During my early clinical training at UW-Hospital in the pediatric ward, I witnessed a baby boy hooked up to machines with lots of tubes. He did not respond to touch, the tactile cues for movement attempted by my clinical instructor. As a 22 year old student in a physical therapy program, it was more than I could handle to even begin to imagine what his parents were going through, worrying, not knowing if their child would live or die, what life would be like as he lives, the shattered dreams.
My story was unfolding.
A greater part of myself was waking and I began to write poems like I did in grade school.
I bought some cheap art supplies and created abstract paintings as if the colors danced my paint brush on the paper, connecting and listening to my heart.
During final exam week, I ran out of money for food but liked how thin I was getting.
I stayed up in the wee hours of the morning, trying to study without being able to focus and concentrate.

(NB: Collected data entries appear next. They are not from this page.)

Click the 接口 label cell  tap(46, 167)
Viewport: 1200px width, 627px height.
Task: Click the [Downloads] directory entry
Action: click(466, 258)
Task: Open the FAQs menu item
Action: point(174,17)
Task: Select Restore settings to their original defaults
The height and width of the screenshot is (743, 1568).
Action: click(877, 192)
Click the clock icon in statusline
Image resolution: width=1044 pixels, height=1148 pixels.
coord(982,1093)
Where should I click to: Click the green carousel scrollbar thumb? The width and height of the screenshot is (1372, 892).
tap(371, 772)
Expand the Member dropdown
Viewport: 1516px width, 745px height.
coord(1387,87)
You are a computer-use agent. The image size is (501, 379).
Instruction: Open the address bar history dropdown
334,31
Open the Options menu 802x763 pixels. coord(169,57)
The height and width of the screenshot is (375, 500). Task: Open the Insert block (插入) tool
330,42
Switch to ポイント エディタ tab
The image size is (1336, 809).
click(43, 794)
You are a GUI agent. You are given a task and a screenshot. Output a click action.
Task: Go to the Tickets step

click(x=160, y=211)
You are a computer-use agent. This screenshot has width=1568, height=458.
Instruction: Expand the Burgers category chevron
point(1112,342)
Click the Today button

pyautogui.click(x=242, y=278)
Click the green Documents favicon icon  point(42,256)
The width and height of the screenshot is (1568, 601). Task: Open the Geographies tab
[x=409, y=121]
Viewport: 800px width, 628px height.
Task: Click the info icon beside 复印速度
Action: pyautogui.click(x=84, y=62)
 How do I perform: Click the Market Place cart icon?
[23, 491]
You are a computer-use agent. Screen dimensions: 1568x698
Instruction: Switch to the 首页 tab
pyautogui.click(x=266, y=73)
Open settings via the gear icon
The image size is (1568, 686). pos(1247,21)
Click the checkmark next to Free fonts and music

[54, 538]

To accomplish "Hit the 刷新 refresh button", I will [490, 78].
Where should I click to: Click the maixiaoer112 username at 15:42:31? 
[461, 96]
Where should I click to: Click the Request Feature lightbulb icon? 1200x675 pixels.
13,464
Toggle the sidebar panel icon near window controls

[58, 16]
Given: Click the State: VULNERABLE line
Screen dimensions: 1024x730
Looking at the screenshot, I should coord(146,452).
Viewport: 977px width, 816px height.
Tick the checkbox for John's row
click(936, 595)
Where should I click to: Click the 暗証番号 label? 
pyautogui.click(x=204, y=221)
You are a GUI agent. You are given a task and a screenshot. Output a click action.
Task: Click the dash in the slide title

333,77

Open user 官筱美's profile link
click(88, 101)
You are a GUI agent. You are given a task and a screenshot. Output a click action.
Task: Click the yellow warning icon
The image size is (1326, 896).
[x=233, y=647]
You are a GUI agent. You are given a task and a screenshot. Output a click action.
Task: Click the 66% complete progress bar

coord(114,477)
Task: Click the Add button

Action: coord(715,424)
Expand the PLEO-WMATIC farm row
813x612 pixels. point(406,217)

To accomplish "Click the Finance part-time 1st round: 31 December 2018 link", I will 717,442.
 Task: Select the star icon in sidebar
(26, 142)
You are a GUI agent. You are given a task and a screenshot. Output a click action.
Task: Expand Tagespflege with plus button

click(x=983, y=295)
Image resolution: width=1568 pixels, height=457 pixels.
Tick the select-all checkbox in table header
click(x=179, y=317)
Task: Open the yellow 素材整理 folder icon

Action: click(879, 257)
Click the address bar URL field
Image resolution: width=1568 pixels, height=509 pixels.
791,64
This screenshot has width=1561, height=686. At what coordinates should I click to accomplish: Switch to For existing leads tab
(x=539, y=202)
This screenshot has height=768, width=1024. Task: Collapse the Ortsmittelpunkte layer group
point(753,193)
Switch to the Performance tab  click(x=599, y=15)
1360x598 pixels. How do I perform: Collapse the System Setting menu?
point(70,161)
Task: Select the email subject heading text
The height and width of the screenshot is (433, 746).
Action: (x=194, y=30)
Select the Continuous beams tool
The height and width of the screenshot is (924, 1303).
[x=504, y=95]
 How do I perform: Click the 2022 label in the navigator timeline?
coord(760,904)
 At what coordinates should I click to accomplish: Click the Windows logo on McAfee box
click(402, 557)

My boyfriend was graduating and was offered a job in California.
I had planned to follow him out to California to pursue my clinical internships out there near him but we decided to break up instead.
I flushed my birth control pills down the toilet.
The abrupt change in my body hormones was the last straw to trigger my health crisis.
I was hospitalized and I had to withdraw from school for a semester.
Over the next few years I began the slow healing process to discover myself as a whole human being.
I continued journaling and playing with the colors of my heart, finger painting, doodling my healing art.
I asked the question, What do we share?
I uncovered my voice as a writer, poet and artist.
I distilled 22 journals of poems and Julie-quotes from a three-foot-high stack of my ink-scrawled spiral notebooks.
The strength I live to realize is soft and gentle;
It is my relationship with God and my balance in life.
On my life journey, I learn my health is a delicate balance of systems—mind, body, spirit.
Health can crash with neglect and renew with self-care and love.
I think of my breakdown as a breakthrough, a gift to grow as a person, to connect more deeply with family, friends, patients and other human beings like me and not like me.
If you believe in love and accept support, no matter how dark life gets at times, the light of hope will always show the way through your life with purpose.
Whenever I got lost on my journey, I pulled out one of my 22 poetry journals and read the words on the page I opened to. I remembered where I was at that time, like tracing my footprints in the sand. From there, I could set my heart-compass to home and get back on my path.